## Set problem 1
In the text on sole traders, can you reproduce the stretch from "Advantages of sole" through "capital is required."?
## Set problem 2
Can you condense the paragraph of the text on sole traders that begins "Advantages of sole traders are that" into a short bulleted list that keeps its main facts?
## Set problem 3
Could you resume the text on sole traders after its last sentence and carry it further?
* BEGIN Selected text *
Advantages of sole traders are that as the person is working for himself or herself, he or she has a certain incentive to work as he or she is working for their own livelihood and will only get paid if they work hard. Decisions regarding the business can be made instantly as there is nobody that needs to be consulted this makes the business very flexible. All of the profits go straight to the business owner. In some cases a small tax rebate is offered to a sole trader which can help the business's money situation. In addition, depending on the nature of the business, only a small amount of capital is required.

Disadvantages include the fact that the owner is personally liable and may lose his house if the business fails to make money. In a similar way, if the owner of the business falls ill or even dies it is very difficult to maintain the continuity of the business and profits may be easily lost in such a period of inactivity. This is especially true where there has been a considerable amount of investment in machinery. Money can be very tight especially when all of the initial capital has come from lifetime savings and a bankloan. Bankloans can be very hard to achieve because sole traders are high risk businesses. In addition, the owner will always be working alone and will lack new ideas that could be brought on by another person. Growth will always be very slow unless the owner decides to go into partnership with somebody. Competition is always a problem for sole traders. Local 'corner shops' are often undercut by larger supermarkets because the small shops have a limited buying power.
* END Selected text *
* BEGIN Data block *
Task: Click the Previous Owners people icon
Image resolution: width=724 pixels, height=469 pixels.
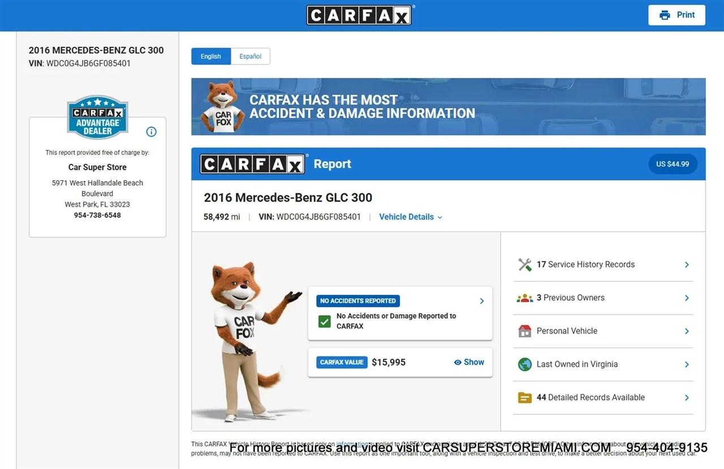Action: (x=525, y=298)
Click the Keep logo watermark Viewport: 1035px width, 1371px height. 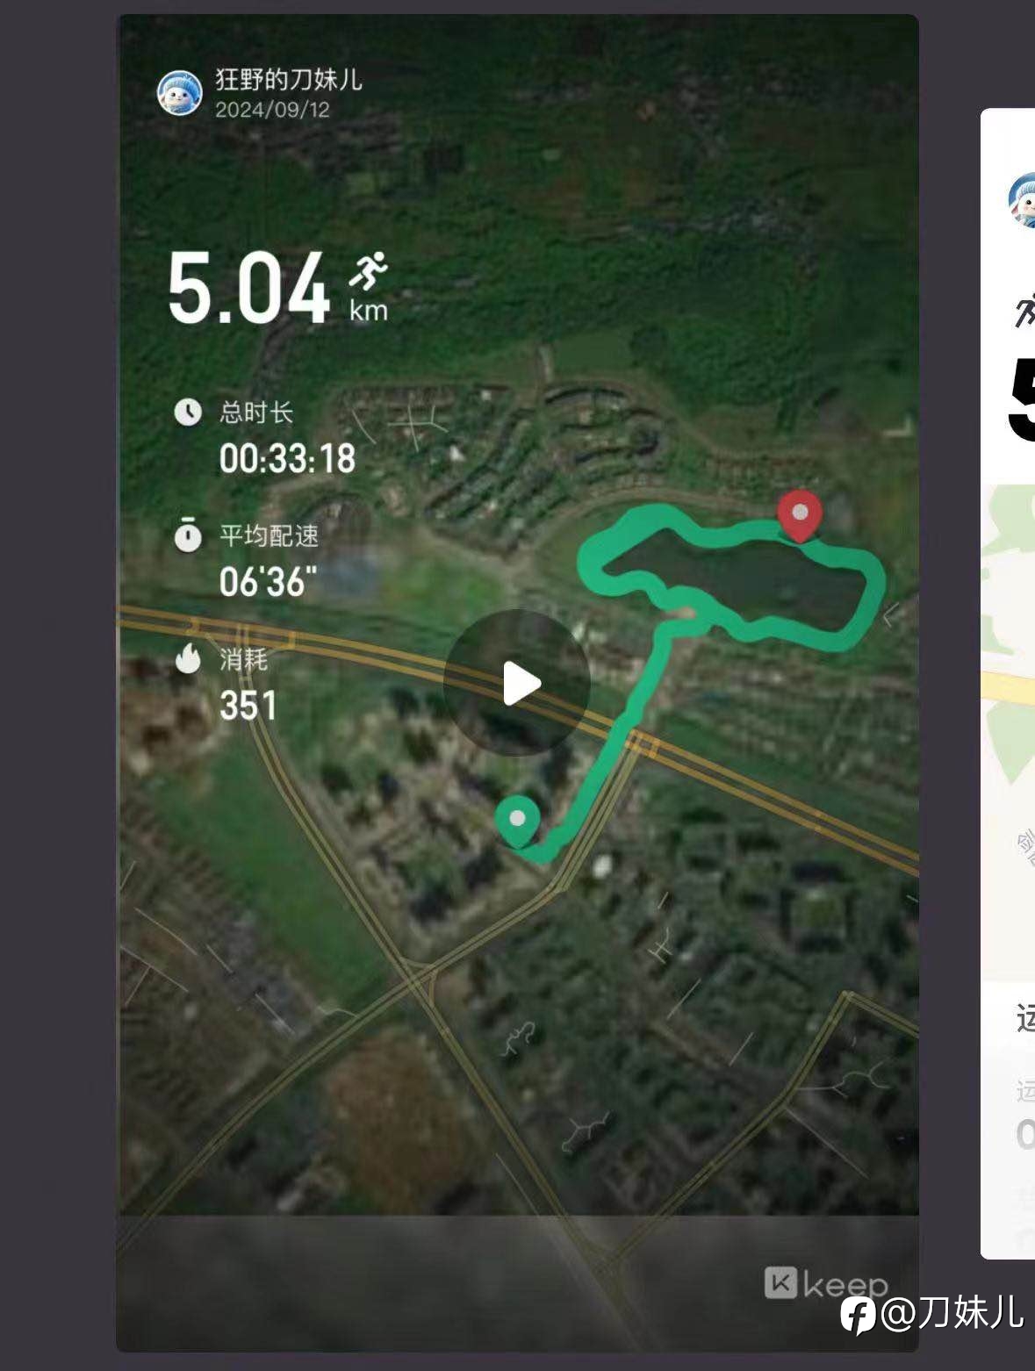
* END Data block *
## Right answer 1
Advantages of sole traders are that as the person is working for himself or herself, he or she has a certain incentive to work as he or she is working for their own livelihood and will only get paid if they work hard. Decisions regarding the business can be made instantly as there is nobody that needs to be consulted this makes the business very flexible. All of the profits go straight to the business owner. In some cases a small tax rebate is offered to a sole trader which can help the business's money situation. In addition, depending on the nature of the business, only a small amount of capital is required.

## Right answer 2
- Sole traders work for their own livelihood and are paid only if they work hard, which gives them an incentive.
- No one needs to be consulted, so decisions are made instantly and the business stays flexible.
- All profits go to the owner.
- A small tax rebate is sometimes offered.
- Depending on the business, only a small amount of capital is needed.

## Right answer 3
Partnership
Partnerships can consist of between two and twenty members although there are some exceptions. These exceptions include banks, who cannot have more than ten partners and accountants and solicitors who are allowed more than twenty. The partners are equally responsible and equally liable for the business and all decisions that the business makes must be made together. Often a legal contract is drawn up called a Deed of Partnership between both of the partners. This document contains details such as each of the partners' holiday entitlement, their share of the profits and losses and their wages. Although this is not always necessary for a successful business if there is a disagreement between the partners, problems could arise if there is no formal agreement between them. Each partner puts in a agreed amount of capital. Usually this money is equal, but it does not have to be. All of the profits, unless decided otherwise in an agreement are to be shared equally between the partners. It is possible for one partner to invest in the business and receive a share of the profits but take to active part in the business. This partner is called a sleeping partner and there can never be more than one sleeping partner in a business. Usually the business is named after the partners and this is usually a clear indication that the business is a partnership. For example "William and Rogerson". All losses that the business makes are shared out between the partners as stated in the deed of partnership.

Advantages of partnerships are there that there is generally more capital available to the business and this will allow the business to expand. Different ideas can be contributed by each of the partners and the management decisions are shared. Also specialisation is important. With a sole trader, only he can work for his business. With partnerships, each of the partners can work for the good of the business in different ways more suited to them. For example one partner may be a bricklayer, and one may be an electrician in a building partnership. It is much easier for partners to take agreed holidays as the other partner(s) can look after the business whilst he is away.

Disadvantages include unlimited liability. This means that both of the partners are responsible for the running of the business and all of its debts. Disagreements may arise and could lead to the break up of the partnership. In addition, if one of the partners dies, the partnership must be dissolved. A partnership requires an accountant and a solicitor which requires a large amount of money to be paid which cannot be pumped back into the business. Decision making is slower and this makes the business marginally less flexible.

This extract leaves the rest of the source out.